- [Texto propuesto]
El corazón del libro trata de las aventuras y desventuras de un muchacho hindú que, tras un naufragio, tiene que compartir su lancha salvavidas con un tigre de Bengala (que tiene el curioso nombre de Richard Parker; sí, el tigre, no el muchacho). Y ese bengalí tiene mucha más garra que los de Cincinnati... lo que, de acuerdo, no es mucho decir.
El problema es que, en 1981, un reputado escritor brasileño llamado Moacyr Scliar había escrito una novela titulada “Max y los gatos”, cuyo tema gira en torno a un niño judío que tiene que compartir una lancha salvavidas con una pantera. La novela se tradujo al inglés en 1990, así que Martel podía haberla leído aunque no supiera portugués. Scliar ha dicho que no piensa demandar a Martel, aunque los abogados de su editorial le están echando un ojo al asunto. Martel, para fruncir lo arrugado, declaró que nunca ha leído “Max y los gatos”, pero que hace años leyó una reseña de John Updike sobre el libro, y de ahí había tomado la idea. La cuestión es que el maestrazo Updike (cuya última novela, “Seek my face”, acaba de aparecer, y ya estamos babeando de anticipación) jamás hizo crónica alguna sobre ese libro... así que Martel no pudo haber tomado de ahí el tema.
Martel se ha defendido diciendo que a cualquiera se le hace bolas el engrudo leyendo tantas reseñas, y apuntando que le dio el debido crédito al inspirador de su novela. En su “Nota del autor” que abre “Vida de Pi”, Martel dice, textualmente: “En cuanto a la chispa de la vida, se la debo a Mr. Moacyr Scliar”... y ya. Si se toma en cuenta que ni de faul menciona que éste es un escritor, y que este oscuro y cocacolero agradecimiento viene inmediatamente después del que le hace a “Mr. Tomohiro Okamoto, del Ministerio del Transporte japonés, ya retirado”, se entenderá que esa referencia difícilmente se puede tomar como un reconocimiento de dónde y de quién tomó el tema central de la novela.

- [Datos de origen]
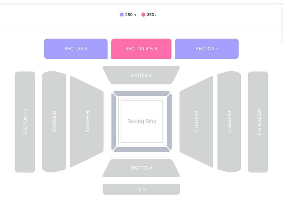Select the inner Parter B section beside ring
This screenshot has width=283, height=206.
coord(87,122)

- [Instrucciones] Reproduce tal cual el fragmento del texto sobre Martel y Scliar que empieza en "El corazón del" y termina en "es mucho decir.".

- [Solución del ejercicio]
El corazón del libro trata de las aventuras y desventuras de un muchacho hindú que, tras un naufragio, tiene que compartir su lancha salvavidas con un tigre de Bengala (que tiene el curioso nombre de Richard Parker; sí, el tigre, no el muchacho). Y ese bengalí tiene mucha más garra que los de Cincinnati... lo que, de acuerdo, no es mucho decir.